Transcribe the full listing with no word altered.
____
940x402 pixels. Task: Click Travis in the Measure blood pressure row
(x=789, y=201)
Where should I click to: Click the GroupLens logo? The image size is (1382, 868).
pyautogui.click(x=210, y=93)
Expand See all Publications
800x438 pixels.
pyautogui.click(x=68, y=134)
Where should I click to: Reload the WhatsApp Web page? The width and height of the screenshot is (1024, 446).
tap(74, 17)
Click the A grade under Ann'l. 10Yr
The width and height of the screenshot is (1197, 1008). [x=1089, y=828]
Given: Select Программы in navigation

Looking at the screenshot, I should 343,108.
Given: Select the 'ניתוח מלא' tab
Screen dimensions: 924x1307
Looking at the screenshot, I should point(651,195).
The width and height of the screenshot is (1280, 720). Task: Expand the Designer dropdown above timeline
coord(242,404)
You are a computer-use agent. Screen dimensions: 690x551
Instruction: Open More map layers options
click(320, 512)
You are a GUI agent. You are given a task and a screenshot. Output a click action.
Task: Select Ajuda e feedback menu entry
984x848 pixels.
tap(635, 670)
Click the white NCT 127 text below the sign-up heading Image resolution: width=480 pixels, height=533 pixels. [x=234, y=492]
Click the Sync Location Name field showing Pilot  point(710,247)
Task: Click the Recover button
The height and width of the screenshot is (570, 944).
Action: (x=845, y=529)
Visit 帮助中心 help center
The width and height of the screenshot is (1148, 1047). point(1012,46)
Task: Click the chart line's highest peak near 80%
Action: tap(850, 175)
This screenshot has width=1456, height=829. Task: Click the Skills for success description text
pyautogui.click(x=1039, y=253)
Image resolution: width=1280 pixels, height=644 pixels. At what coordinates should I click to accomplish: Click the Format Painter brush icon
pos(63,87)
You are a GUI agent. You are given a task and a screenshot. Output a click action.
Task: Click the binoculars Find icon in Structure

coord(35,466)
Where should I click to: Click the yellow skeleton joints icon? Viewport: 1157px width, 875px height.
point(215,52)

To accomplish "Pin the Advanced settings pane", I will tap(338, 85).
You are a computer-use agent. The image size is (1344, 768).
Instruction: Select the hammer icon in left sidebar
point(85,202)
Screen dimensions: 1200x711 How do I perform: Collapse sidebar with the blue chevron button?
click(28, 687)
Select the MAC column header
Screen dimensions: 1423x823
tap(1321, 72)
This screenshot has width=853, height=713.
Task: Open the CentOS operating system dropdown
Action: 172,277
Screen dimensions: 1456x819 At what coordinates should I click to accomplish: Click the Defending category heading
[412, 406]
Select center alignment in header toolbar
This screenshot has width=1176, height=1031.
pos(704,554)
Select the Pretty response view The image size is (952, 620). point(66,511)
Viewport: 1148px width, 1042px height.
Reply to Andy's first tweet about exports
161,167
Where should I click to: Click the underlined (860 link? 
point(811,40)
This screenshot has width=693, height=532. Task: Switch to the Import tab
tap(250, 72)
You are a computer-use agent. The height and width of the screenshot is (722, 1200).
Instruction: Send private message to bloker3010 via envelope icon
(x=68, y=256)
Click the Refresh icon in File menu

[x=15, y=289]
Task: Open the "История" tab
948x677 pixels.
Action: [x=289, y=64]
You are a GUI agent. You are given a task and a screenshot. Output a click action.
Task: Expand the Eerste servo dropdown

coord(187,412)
____
SOLVED PROBLEM:
940x402 pixels. Task: Click Travis in the Measure blood pressure row
(x=789, y=201)
Where should I click to: Click the GroupLens logo? The image size is (1382, 868).
pyautogui.click(x=210, y=93)
Expand See all Publications
800x438 pixels.
pyautogui.click(x=68, y=134)
Where should I click to: Reload the WhatsApp Web page? The width and height of the screenshot is (1024, 446).
tap(74, 17)
Click the A grade under Ann'l. 10Yr
The width and height of the screenshot is (1197, 1008). [x=1089, y=828]
Given: Select Программы in navigation

Looking at the screenshot, I should 343,108.
Given: Select the 'ניתוח מלא' tab
Screen dimensions: 924x1307
Looking at the screenshot, I should point(651,195).
The width and height of the screenshot is (1280, 720). Task: Expand the Designer dropdown above timeline
coord(242,404)
You are a computer-use agent. Screen dimensions: 690x551
Instruction: Open More map layers options
click(320, 512)
You are a GUI agent. You are given a task and a screenshot. Output a click action.
Task: Select Ajuda e feedback menu entry
984x848 pixels.
tap(635, 670)
Click the white NCT 127 text below the sign-up heading Image resolution: width=480 pixels, height=533 pixels. [x=234, y=492]
Click the Sync Location Name field showing Pilot  point(710,247)
Task: Click the Recover button
The height and width of the screenshot is (570, 944).
Action: (x=845, y=529)
Visit 帮助中心 help center
The width and height of the screenshot is (1148, 1047). point(1012,46)
Task: Click the chart line's highest peak near 80%
Action: tap(850, 175)
This screenshot has width=1456, height=829. Task: Click the Skills for success description text
pyautogui.click(x=1039, y=253)
Image resolution: width=1280 pixels, height=644 pixels. At what coordinates should I click to accomplish: Click the Format Painter brush icon
pos(63,87)
You are a GUI agent. You are given a task and a screenshot. Output a click action.
Task: Click the binoculars Find icon in Structure

coord(35,466)
Where should I click to: Click the yellow skeleton joints icon? Viewport: 1157px width, 875px height.
point(215,52)

To accomplish "Pin the Advanced settings pane", I will tap(338, 85).
You are a computer-use agent. The image size is (1344, 768).
Instruction: Select the hammer icon in left sidebar
point(85,202)
Screen dimensions: 1200x711 How do I perform: Collapse sidebar with the blue chevron button?
click(28, 687)
Select the MAC column header
Screen dimensions: 1423x823
tap(1321, 72)
This screenshot has width=853, height=713.
Task: Open the CentOS operating system dropdown
Action: 172,277
Screen dimensions: 1456x819 At what coordinates should I click to accomplish: Click the Defending category heading
[412, 406]
Select center alignment in header toolbar
This screenshot has width=1176, height=1031.
pos(704,554)
Select the Pretty response view The image size is (952, 620). point(66,511)
Viewport: 1148px width, 1042px height.
Reply to Andy's first tweet about exports
161,167
Where should I click to: Click the underlined (860 link? 
point(811,40)
This screenshot has width=693, height=532. Task: Switch to the Import tab
tap(250, 72)
You are a computer-use agent. The height and width of the screenshot is (722, 1200).
Instruction: Send private message to bloker3010 via envelope icon
(x=68, y=256)
Click the Refresh icon in File menu

[x=15, y=289]
Task: Open the "История" tab
948x677 pixels.
Action: [x=289, y=64]
You are a GUI agent. You are given a task and a screenshot. Output a click action.
Task: Expand the Eerste servo dropdown

coord(187,412)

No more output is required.